Supplied text:
## BEGIN

Shakir became deeply troubled. He kept reading through Matthew but was ashamed of himself because rather than finding fault with these Christian Scriptures, he found himself completely intrigued. He had so many questions. But whom could he ask? He couldn’t very well start discussing the life and teachings of Jesus with the members of the terrorist cell group he was leading. He couldn’t very well ask questions of the terrorist leaders above him. He didn’t dare seek out any Christians. So night after night he kept reading the Gospels, searching for answers. The more he did, the more troubled and anxious he became.

“After reading the Bible in a deep way, I began comparing it with the Qur’an,” he told me. “I was so confused, and in my confusion, I began pleading with God, ‘Please show me Yourself.’ I begged God, ‘Please, show me the right way—is it the Qur’an or the Bible?’”

This went on for several nights.

“One night,” he said, “I was really pleading with God fervently to show me the true, straight path. And that night I had a dream. I found myself standing on the side of a road. There was a large crowd gathered on both sides of the road, and they were cheering and very excited. And I realized that they were awaiting a parade to go by. So I looked down the road to see who was coming, and I saw many prophets riding on horses coming towards us. Suddenly Jonah was riding by. And then David. And Abraham. And Moses—riding on high, strong horses. Everyone was cheering and I was cheering. It was so exciting to see these prophets.”

Shakir kept waiting for Muhammad to come riding by as well, but Muhammad never came. He was not in the parade of prophets. Instead, Shakir said that “at the end of the procession, I saw another person riding, but He was riding on a donkey instead of a horse. He was wearing a white robe, and His face was covered by a white shroud. When this person approached, for some reason I heard myself calling out to Him and asking, ‘Are you Jesus?’ Like I said, His face was covered by a white cloth. So I couldn’t really see His face at that moment. But when He heard my question, the man pulled the cloth away from His face and smiled at me and nodded yes.

“Something came from His face that filled me with a joy I had never felt in my whole life. I started shouting, ‘I saw Jesus! I saw Jesus!’ I was so happy and so joyful and I was laughing. But as soon as I woke up, I realized that my pillowcase and my sheets were all wet around my head. I realized that at some point during my dream I had been crying—sobbing—in shame for all of my sins, for all of my hatred.”

Shakir said he found himself overcome with the realization that he had been so wrong about God, about Islam, about terrorism. He also found himself incredibly grateful and humbled that Jesus would come and rescue him and forgive him of all of his sins and set him on the true path to heaven.

“I felt a strong joy, and I wanted to find my Muslim disciples and tell them that I loved them and that Jesus loved them,” Shakir explained. “After that dream, my life was completely changed. I was eager to evangelize—to tell people about the love of Jesus Christ. I couldn’t hide that joy. The more I read of the Gospels, the more I felt I had to tell people about this love of God, even people that I had hated. This was not easy. I was mocked and persecuted by many. Once I was beaten by eight people. I was nearly assassinated three times. But it is okay. Since I came to know the Lord Jesus as my Savior, I am ready to put my life—and my family—as a sacrifice for Jesus.”

## END

Record extracts:
## BEGIN

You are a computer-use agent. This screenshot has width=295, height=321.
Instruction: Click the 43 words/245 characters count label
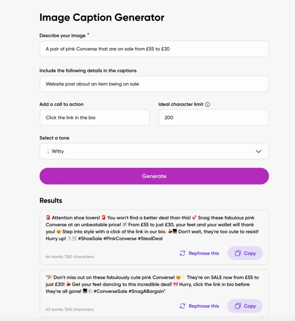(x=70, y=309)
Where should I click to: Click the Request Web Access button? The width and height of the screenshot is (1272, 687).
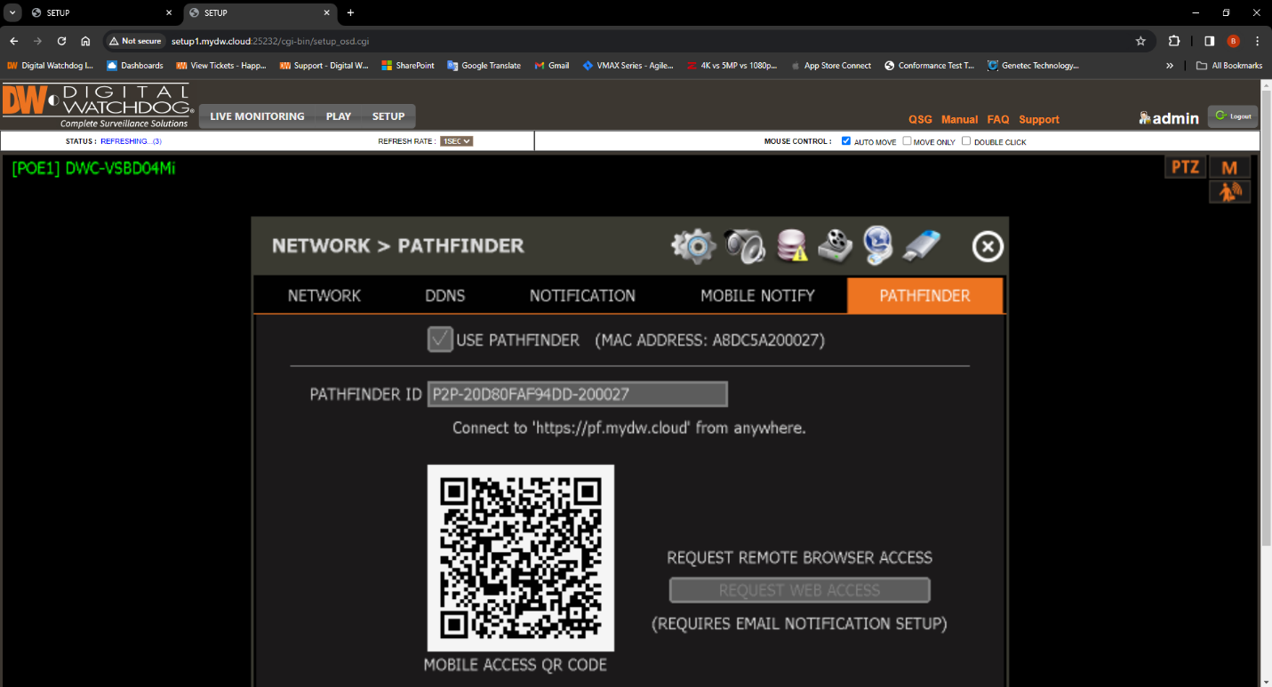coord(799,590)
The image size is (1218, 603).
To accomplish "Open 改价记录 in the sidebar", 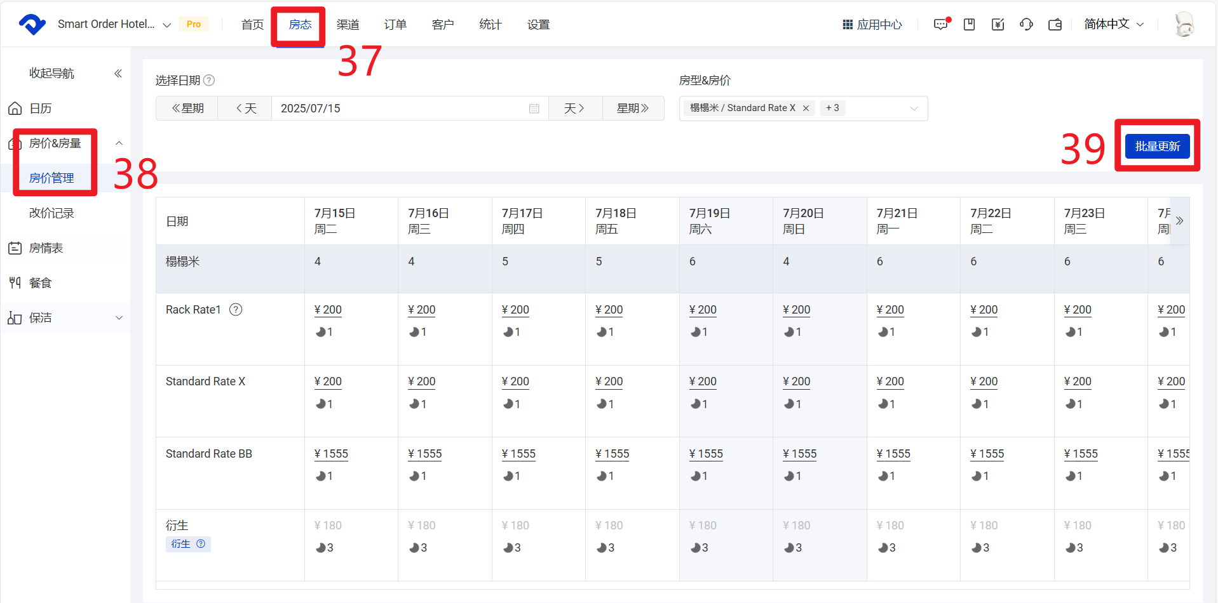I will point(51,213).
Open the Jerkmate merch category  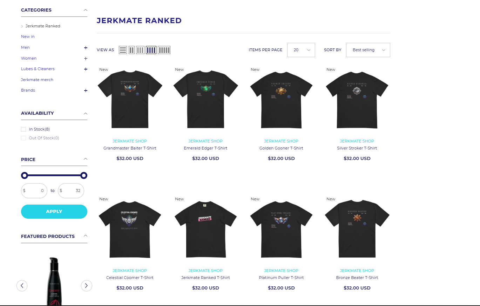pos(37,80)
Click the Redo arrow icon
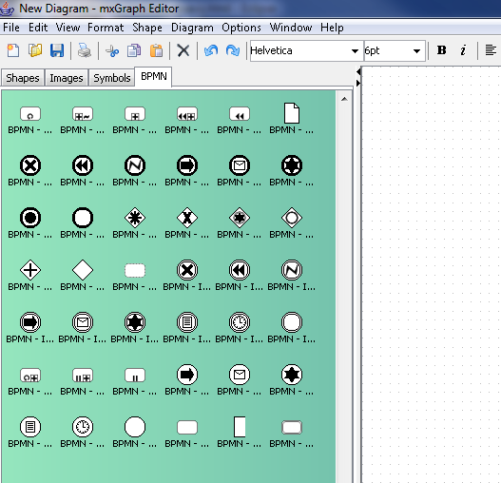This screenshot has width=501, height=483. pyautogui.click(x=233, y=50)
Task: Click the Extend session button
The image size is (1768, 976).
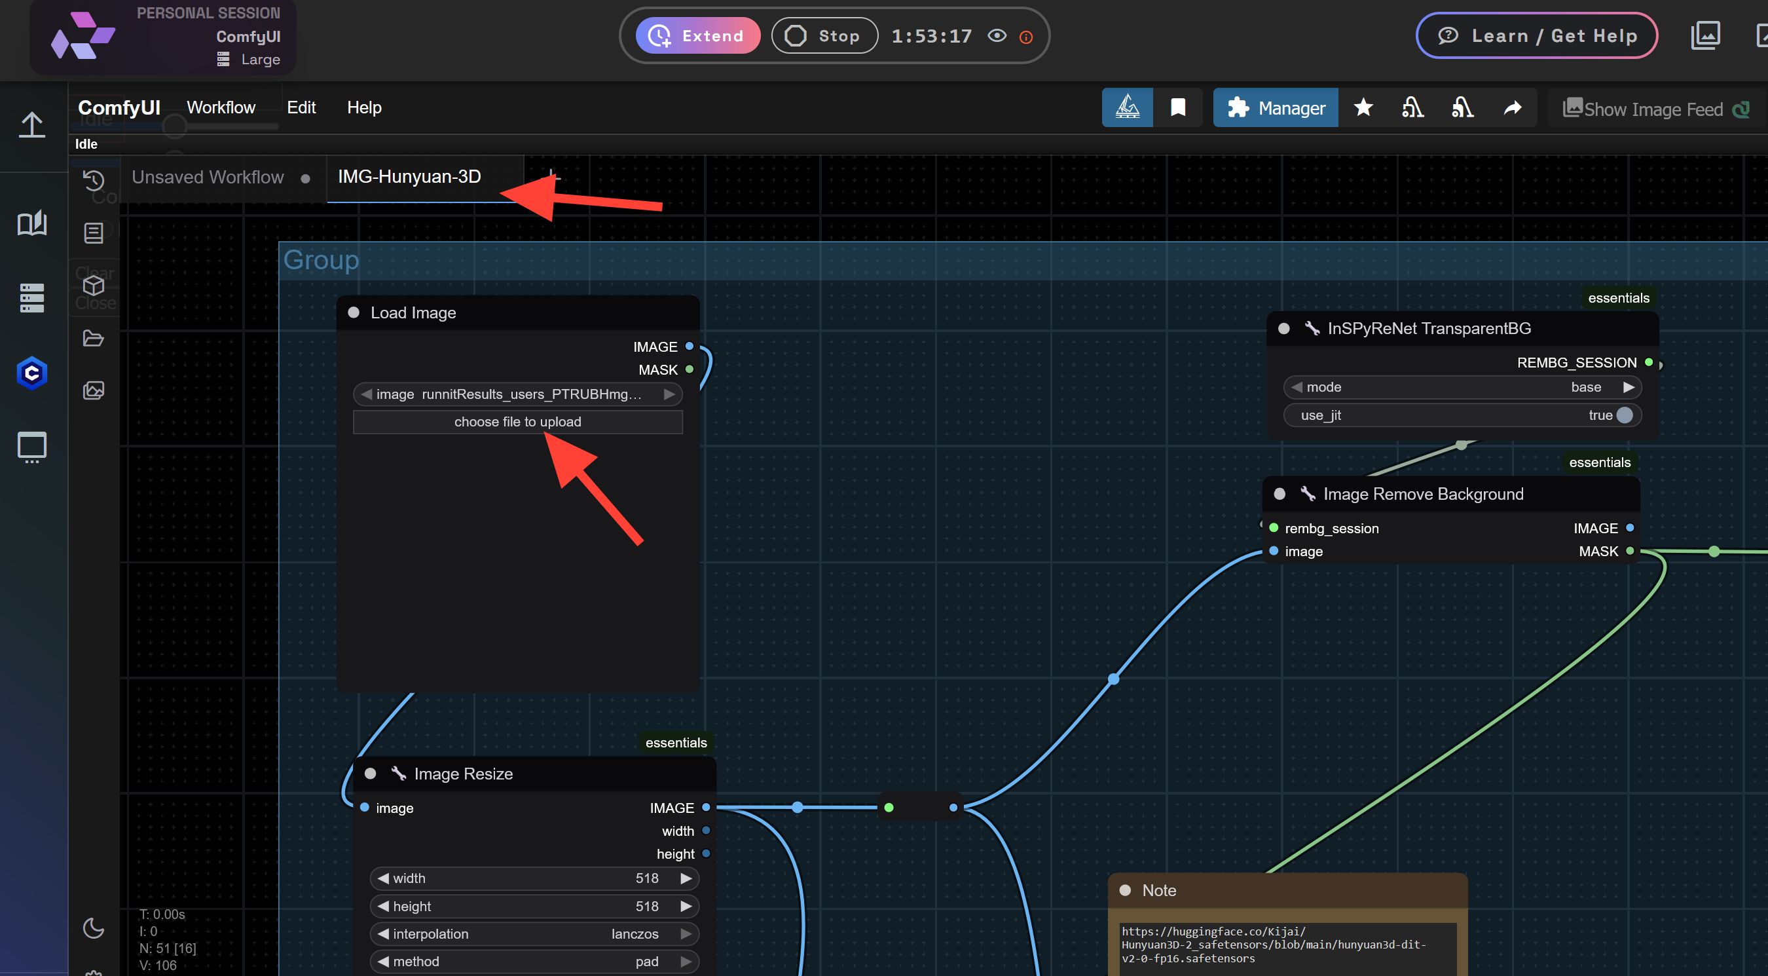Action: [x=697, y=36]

## END

Directives:
A. Translate this sentence from the Shakir passage into Spanish: "So night after night he kept reading the Gospels, searching for answers."
B. Please reproduce the entries word for word from the line with "Click the Redo arrow icon" up to and including the last line of the entries, leaving out the pictures.
The Shakir passage and the entries have nothing to do with each other.

Solutions below:
A. Así que, noche tras noche, siguió leyendo los Evangelios, buscando respuestas.

B.
Click the Redo arrow icon
This screenshot has width=501, height=483. pyautogui.click(x=233, y=50)
Task: Click the Extend session button
The image size is (1768, 976).
Action: [x=697, y=36]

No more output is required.